● What to work on: Return every record exactly. Omit nothing.

● Provided entries:
-*-*-
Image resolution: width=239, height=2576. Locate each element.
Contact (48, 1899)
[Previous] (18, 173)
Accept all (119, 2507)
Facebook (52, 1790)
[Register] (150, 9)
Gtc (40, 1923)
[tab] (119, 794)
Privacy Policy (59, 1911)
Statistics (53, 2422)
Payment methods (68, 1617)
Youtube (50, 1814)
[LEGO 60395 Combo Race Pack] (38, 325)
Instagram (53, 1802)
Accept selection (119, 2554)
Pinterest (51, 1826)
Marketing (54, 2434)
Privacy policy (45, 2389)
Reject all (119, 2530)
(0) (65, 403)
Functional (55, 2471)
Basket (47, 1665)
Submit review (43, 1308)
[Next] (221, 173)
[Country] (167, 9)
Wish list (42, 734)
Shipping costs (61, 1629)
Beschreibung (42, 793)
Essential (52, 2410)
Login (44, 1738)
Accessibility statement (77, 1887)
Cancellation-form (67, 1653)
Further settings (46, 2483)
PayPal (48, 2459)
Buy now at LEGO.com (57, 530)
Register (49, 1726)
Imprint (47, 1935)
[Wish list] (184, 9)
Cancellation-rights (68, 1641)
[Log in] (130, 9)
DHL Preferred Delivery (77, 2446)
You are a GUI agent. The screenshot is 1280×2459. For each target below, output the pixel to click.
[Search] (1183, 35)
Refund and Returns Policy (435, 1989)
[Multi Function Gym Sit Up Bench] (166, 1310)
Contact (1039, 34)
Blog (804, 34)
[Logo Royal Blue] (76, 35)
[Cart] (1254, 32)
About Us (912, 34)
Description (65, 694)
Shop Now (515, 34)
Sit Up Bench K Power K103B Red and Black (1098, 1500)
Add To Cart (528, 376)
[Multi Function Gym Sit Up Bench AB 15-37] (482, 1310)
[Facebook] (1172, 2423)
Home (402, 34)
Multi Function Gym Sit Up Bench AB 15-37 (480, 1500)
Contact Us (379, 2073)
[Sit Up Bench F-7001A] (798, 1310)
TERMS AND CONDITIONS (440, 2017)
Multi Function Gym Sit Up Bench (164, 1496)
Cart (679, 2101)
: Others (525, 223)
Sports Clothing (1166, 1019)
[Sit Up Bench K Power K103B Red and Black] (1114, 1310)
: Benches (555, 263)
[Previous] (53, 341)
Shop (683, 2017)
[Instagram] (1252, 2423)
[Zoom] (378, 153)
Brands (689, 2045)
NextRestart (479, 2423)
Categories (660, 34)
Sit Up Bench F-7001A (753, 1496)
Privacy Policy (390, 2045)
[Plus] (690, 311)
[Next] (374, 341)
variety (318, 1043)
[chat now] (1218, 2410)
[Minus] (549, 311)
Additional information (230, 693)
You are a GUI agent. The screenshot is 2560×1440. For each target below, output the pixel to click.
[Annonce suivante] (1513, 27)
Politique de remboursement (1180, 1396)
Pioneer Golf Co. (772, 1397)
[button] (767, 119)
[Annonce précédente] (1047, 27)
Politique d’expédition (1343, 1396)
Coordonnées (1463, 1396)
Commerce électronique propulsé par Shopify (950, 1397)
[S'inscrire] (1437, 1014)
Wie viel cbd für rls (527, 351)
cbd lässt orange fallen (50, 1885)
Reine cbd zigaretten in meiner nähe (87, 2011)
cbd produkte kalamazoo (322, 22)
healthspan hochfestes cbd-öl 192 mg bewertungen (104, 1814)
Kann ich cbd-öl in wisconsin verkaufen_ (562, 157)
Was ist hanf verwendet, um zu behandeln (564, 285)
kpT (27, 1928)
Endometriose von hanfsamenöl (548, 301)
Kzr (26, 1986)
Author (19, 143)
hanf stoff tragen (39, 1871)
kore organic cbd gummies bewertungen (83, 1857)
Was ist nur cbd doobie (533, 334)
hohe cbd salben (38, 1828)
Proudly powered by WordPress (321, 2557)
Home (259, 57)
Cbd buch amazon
-*-*-
● Exercise answer:
Image resolution: width=239, height=2576. Locate each element.
Contact (48, 1899)
[Previous] (18, 173)
Accept all (119, 2507)
Facebook (52, 1790)
[Register] (150, 9)
Gtc (40, 1923)
[tab] (119, 794)
Privacy Policy (59, 1911)
Statistics (53, 2422)
Payment methods (68, 1617)
Youtube (50, 1814)
[LEGO 60395 Combo Race Pack] (38, 325)
Instagram (53, 1802)
Accept selection (119, 2554)
Pinterest (51, 1826)
Marketing (54, 2434)
Privacy policy (45, 2389)
Reject all (119, 2530)
(0) (65, 403)
Functional (55, 2471)
Basket (47, 1665)
Submit review (43, 1308)
[Next] (221, 173)
[Country] (167, 9)
Wish list (42, 734)
Shipping costs (61, 1629)
Beschreibung (42, 793)
Essential (52, 2410)
Login (44, 1738)
Accessibility statement (77, 1887)
Cancellation-form (67, 1653)
Further settings (46, 2483)
PayPal (48, 2459)
Buy now at LEGO.com (57, 530)
Register (49, 1726)
Imprint (47, 1935)
[Wish list] (184, 9)
Cancellation-rights (68, 1641)
[Log in] (130, 9)
DHL Preferred Delivery (77, 2446)
You are a GUI agent. The screenshot is 1280×2459. For each target below, output the pixel to click.
[Search] (1183, 35)
Refund and Returns Policy (435, 1989)
[Multi Function Gym Sit Up Bench] (166, 1310)
Contact (1039, 34)
Blog (804, 34)
[Logo Royal Blue] (76, 35)
[Cart] (1254, 32)
About Us (912, 34)
Description (65, 694)
Shop Now (515, 34)
Sit Up Bench K Power K103B Red and Black (1098, 1500)
Add To Cart (528, 376)
[Multi Function Gym Sit Up Bench AB 15-37] (482, 1310)
[Facebook] (1172, 2423)
Home (402, 34)
Multi Function Gym Sit Up Bench AB 15-37 (480, 1500)
Contact Us (379, 2073)
[Sit Up Bench F-7001A] (798, 1310)
TERMS AND CONDITIONS (440, 2017)
Multi Function Gym Sit Up Bench (164, 1496)
Cart (679, 2101)
: Others (525, 223)
Sports Clothing (1166, 1019)
[Sit Up Bench K Power K103B Red and Black] (1114, 1310)
: Benches (555, 263)
[Previous] (53, 341)
Shop (683, 2017)
[Instagram] (1252, 2423)
[Zoom] (378, 153)
Brands (689, 2045)
NextRestart (479, 2423)
Categories (660, 34)
Sit Up Bench F-7001A (753, 1496)
Privacy Policy (390, 2045)
[Plus] (690, 311)
[Next] (374, 341)
variety (318, 1043)
[chat now] (1218, 2410)
[Minus] (549, 311)
Additional information (230, 693)
You are a GUI agent. The screenshot is 2560×1440. For each target below, output the pixel to click.
[Annonce suivante] (1513, 27)
Politique de remboursement (1180, 1396)
Pioneer Golf Co. (772, 1397)
[button] (767, 119)
[Annonce précédente] (1047, 27)
Politique d’expédition (1343, 1396)
Coordonnées (1463, 1396)
Commerce électronique propulsé par Shopify (950, 1397)
[S'inscrire] (1437, 1014)
Wie viel cbd für rls (527, 351)
cbd lässt orange fallen (50, 1885)
Reine cbd zigaretten in meiner nähe (87, 2011)
cbd produkte kalamazoo (322, 22)
healthspan hochfestes cbd-öl 192 mg bewertungen (104, 1814)
Kann ich cbd-öl in wisconsin verkaufen_ (562, 157)
Was ist hanf verwendet, um zu behandeln (564, 285)
kpT (27, 1928)
Endometriose von hanfsamenöl (548, 301)
Kzr (26, 1986)
Author (19, 143)
hanf stoff tragen (39, 1871)
kore organic cbd gummies bewertungen (83, 1857)
Was ist nur cbd doobie (533, 334)
hohe cbd salben (38, 1828)
Proudly powered by WordPress (321, 2557)
Home (259, 57)
Cbd buch amazon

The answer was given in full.